Source and the full article by @markhachman http://t.co/mzUVuMnE — ReadWriteWeb (@RWW)
InstallFree released its first virtual office suite, Nexus, a completely browser-based service to gain access to full-fledged versions of Microsoft Office applications. Although the service sounds fantastic in theory, I can’t recommend it unconditionally over other online office solutions.
InstallFree, founded in 2006, offers a number of enterprise-level application virtualization services, encapsulating various Microsoft applications without the need to install them on a local machine. The company’s chief executive, Rakesh Narasimhan, is the former general manager for Cloud Data Services within Microsoft’s Server & Tools Business (STB) division – the company’s most profitable segment.
InstallFree Nexus’ selling point is its ability to run actual Microsoft applications totally in a browser – Chrome, IE, or Firefox – without the need for installation or drivers. Users can open and edit files in native, licensed versions of Office 2010, including Word, PowerPoint, and Excel; Microsoft Publisher, Visio, and Project; the LibreOffice suite; as well as Silverlight, Java, and Adobe PDF documents. As a bonus, Nexus promises integration with popular cloud storage applications including Box, Dropbox, Google Drive, Microsoft SkyDrive, and SharePoint. That means iPad users can take advantage of the service, too, as several Apple-focused publications have noticed.

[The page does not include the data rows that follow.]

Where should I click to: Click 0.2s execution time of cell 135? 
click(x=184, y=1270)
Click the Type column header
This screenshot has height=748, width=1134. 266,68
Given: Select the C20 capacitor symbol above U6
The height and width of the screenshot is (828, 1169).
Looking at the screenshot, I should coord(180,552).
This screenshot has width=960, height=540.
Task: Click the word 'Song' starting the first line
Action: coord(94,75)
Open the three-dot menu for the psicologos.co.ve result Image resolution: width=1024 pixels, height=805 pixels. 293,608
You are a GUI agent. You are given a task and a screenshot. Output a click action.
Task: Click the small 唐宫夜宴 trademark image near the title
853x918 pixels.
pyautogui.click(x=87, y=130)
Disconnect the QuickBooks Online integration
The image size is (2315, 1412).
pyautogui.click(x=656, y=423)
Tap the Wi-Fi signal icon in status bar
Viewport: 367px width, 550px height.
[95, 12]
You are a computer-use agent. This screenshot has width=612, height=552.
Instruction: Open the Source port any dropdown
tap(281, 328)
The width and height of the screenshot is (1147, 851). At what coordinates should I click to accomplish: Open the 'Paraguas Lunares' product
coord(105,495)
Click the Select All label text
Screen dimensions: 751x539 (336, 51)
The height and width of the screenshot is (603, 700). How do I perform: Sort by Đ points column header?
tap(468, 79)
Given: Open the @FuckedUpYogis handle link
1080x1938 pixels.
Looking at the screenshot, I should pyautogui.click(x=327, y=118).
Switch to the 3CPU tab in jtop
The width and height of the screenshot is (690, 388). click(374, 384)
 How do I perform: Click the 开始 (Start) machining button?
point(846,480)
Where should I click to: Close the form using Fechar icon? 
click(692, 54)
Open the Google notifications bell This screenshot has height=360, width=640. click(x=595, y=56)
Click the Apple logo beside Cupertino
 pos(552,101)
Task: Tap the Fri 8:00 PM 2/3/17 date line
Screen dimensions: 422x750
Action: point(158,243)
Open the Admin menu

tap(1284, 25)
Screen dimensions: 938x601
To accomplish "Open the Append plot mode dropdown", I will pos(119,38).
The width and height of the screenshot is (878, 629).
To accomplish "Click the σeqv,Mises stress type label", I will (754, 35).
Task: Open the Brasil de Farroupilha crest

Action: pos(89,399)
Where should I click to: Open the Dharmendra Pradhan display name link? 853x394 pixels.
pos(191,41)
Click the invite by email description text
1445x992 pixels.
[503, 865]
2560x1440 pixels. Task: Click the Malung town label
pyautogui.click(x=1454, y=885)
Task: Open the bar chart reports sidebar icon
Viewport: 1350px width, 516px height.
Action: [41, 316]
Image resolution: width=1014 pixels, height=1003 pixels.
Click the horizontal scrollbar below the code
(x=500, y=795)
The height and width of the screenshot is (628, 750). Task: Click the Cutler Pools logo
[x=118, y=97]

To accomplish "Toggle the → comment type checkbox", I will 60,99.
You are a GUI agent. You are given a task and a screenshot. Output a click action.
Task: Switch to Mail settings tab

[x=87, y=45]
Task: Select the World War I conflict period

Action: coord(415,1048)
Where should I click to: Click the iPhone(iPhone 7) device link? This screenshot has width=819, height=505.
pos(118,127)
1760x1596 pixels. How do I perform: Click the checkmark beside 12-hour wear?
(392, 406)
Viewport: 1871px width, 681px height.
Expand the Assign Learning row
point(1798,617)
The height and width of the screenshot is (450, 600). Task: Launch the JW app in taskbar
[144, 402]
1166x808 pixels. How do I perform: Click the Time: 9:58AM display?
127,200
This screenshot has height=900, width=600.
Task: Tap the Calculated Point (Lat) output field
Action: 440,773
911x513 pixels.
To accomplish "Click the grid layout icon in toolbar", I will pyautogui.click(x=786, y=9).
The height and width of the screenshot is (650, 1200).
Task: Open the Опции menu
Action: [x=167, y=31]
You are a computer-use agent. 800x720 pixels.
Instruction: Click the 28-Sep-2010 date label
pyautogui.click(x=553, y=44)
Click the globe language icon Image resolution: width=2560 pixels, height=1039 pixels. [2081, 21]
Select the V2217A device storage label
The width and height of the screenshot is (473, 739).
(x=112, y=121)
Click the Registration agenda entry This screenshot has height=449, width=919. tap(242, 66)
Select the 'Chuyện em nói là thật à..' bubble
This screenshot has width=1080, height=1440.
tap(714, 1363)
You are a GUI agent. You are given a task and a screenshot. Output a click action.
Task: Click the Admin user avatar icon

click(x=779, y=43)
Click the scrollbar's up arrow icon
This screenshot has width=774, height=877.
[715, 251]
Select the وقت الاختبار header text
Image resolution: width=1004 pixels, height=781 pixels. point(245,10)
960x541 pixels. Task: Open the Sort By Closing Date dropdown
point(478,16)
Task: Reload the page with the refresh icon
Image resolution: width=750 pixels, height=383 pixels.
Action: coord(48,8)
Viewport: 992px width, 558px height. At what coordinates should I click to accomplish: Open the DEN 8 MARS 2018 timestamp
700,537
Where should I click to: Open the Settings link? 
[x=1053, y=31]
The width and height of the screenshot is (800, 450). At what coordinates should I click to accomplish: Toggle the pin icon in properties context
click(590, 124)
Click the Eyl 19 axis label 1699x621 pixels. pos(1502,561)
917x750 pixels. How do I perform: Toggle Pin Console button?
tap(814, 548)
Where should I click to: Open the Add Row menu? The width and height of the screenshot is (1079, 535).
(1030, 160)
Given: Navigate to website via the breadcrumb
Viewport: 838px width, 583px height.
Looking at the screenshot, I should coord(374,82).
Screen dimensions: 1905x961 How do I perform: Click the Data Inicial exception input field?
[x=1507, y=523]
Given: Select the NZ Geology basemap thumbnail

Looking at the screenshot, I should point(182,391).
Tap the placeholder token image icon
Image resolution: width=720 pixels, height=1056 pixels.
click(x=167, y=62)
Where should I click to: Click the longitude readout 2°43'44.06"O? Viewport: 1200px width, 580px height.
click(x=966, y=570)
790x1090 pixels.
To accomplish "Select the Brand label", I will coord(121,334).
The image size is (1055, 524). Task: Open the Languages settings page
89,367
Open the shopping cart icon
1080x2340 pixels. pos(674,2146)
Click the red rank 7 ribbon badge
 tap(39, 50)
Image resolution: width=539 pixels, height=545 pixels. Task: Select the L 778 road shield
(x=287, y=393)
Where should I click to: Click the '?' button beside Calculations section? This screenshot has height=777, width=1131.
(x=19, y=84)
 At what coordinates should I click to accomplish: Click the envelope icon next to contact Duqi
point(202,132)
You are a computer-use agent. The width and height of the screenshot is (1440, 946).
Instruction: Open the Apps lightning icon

Typically, software like Microsoft Office needs to be downloaded, installed, updated, and/or patched. Microsoft itself has tried to solve that problem with Office 365, its own Office-in-a-browser solution. However, Office 365 isn’t really Web-based at all. Users still have to download hundreds of megabytes of software, and keep up with a subscription to use it. InstallFree’s approach still requires a subscription, but its lightweight model lends itself to tapping in on a need-to-use basis. It’s a great option for thin clients, tablet users, or anyone without the need or the desire to install an office app on their PC. (The company will give users the option to use Office 2013, once it becomes available.)